▶ Vorgegebener Text
----
Bild nicht mehr verfügbar.

Tatort die eigenen vier Wände: Eine neue Studie hat sexualisierte Gewalthandlungen gegen Frauen durch ihre Partner untersucht. Fazit: Die Betroffenen machen bei ungewollten Handlungen mit, "um Ruhe zu haben" - unter anderem vor Beschimpfungen, schlechter Laune und Gewalt.

Foto: APA/AP/Usta

Wien - Sexualisierte Gewalt in Partnerschaften ist ein tabuisiertes Thema, über das kaum geredet wird. Vor allem in Beziehungen, wo seit längerem körperliche Übergriffe auf Frauen stattfinden, sei die Wahrscheinlichkeit hoch, dass es auch zu sexualisierter Gewalt komme, weiß Andrea Brem, Geschäftsführerin der Wiener Frauenhäuser. Wie viele Betroffene es in Österreich gibt, wisse man nicht: "Die Dunkelziffer ist sehr hoch", erklärte sie bei der Präsentation der Studie "Sexualisierte Gewalt in Paarbeziehungen" im Donnerstag in Wien.
----
▶ Datenliste
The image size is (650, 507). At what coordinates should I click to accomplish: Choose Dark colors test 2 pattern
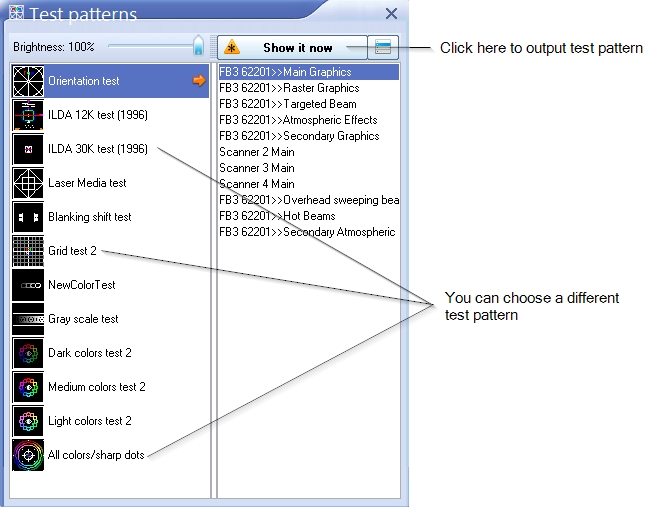tap(90, 353)
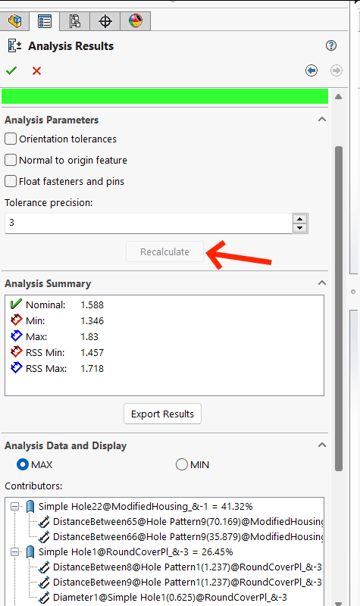Screen dimensions: 360x606
Task: Click the Recalculate button
Action: tap(165, 252)
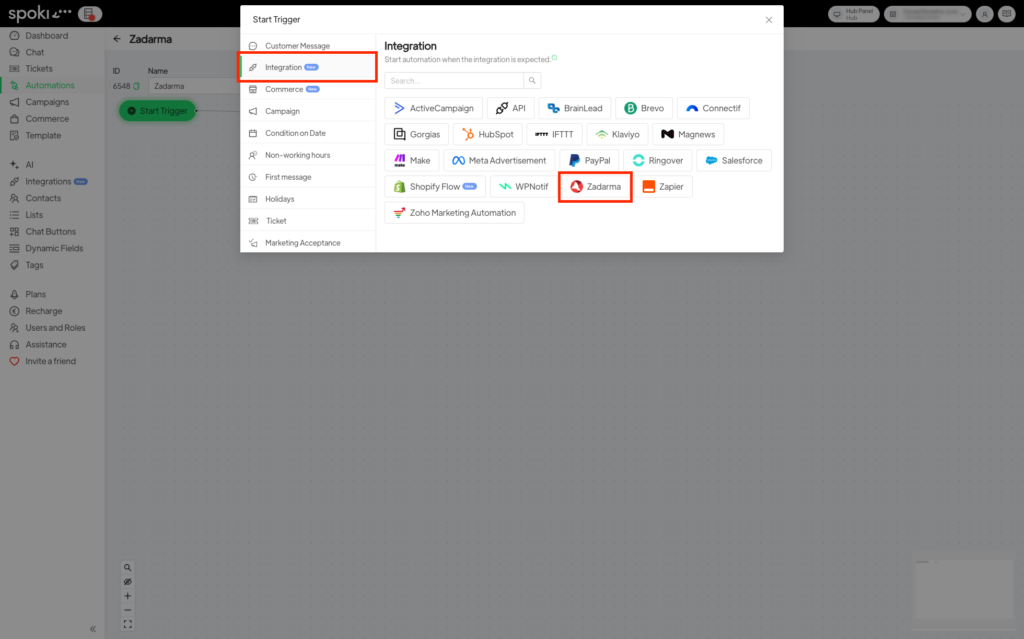Focus the integration search field
1024x639 pixels.
coord(454,80)
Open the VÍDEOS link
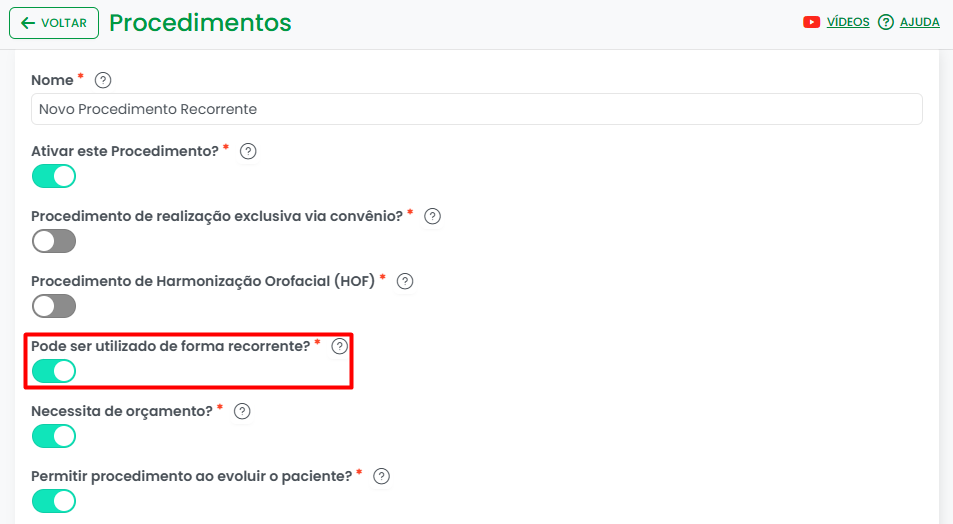 (x=848, y=22)
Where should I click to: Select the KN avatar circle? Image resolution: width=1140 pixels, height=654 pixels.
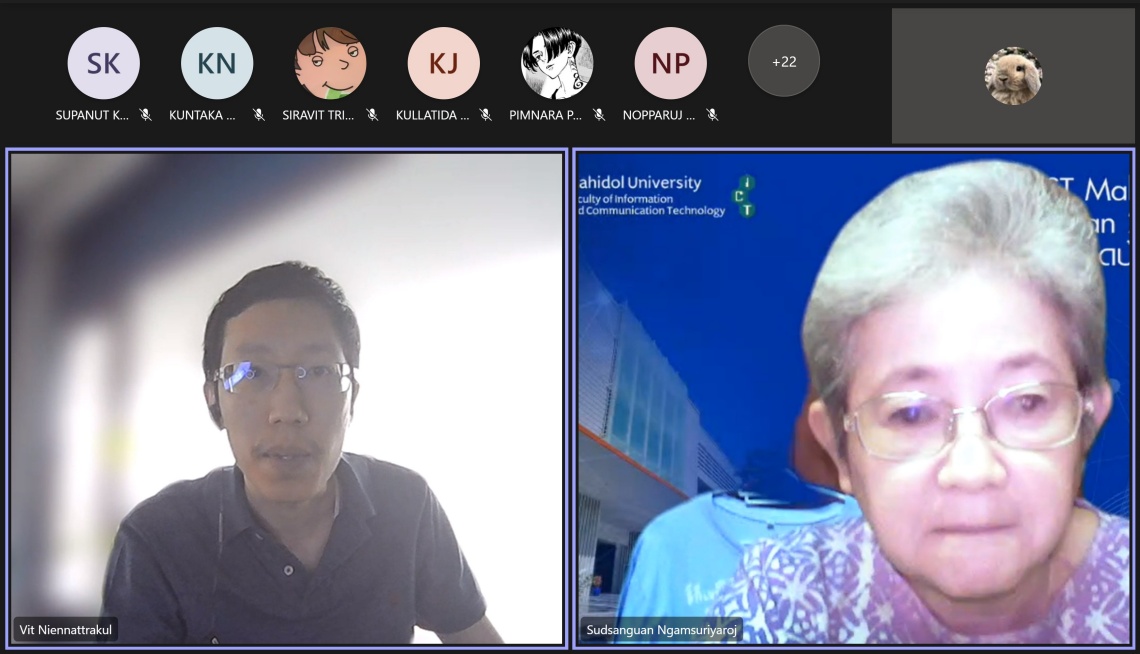[x=216, y=63]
----
▶ Aufgaben
1) Gib die Zeilen der Datenliste vom Anfang bis einschließlich der Zeile mit "(x=848, y=22)" unverändert wieder. Lass die Bilder dabei weg.
2) Führe den Text über sexualisierte Gewalt in Paarbeziehungen im Anschluss an seinen letzten Satz fort.

▶ Antworten
1)
The image size is (650, 507). At what coordinates should I click to accomplish: Choose Dark colors test 2 pattern
tap(90, 353)
Screen dimensions: 360x606
Task: Click the Recalculate button
Action: tap(165, 252)
Focus the integration search field
1024x639 pixels.
coord(454,80)
Open the VÍDEOS link
 (x=848, y=22)

2)
Hohe Hemmschwelle, Anzeige zu erstatten

Viele betroffene Frauen würden sich aus Scham oder Angst nicht trauen, Hilfseinrichtungen aufzusuchen, betonte Martina Ludwig-Faymann, die Vorsitzende des Vereins Wiener Frauenhäuser. Vielmehr würden sie ihre Situation über einen längeren Zeitraum erdulden. Ebenso sei die Hemmschwelle der Opfer, Anzeige zu erstatten, sehr hoch. Bei Strafverfahren wegen sexualisierter Gewalt gegen Frauen in Paarbeziehungen sei die Beweisbarkeit nämlich sehr schwierig, deswegen würde es zu vielen Freisprüchen oder Verfahrenseinstellungen kommen.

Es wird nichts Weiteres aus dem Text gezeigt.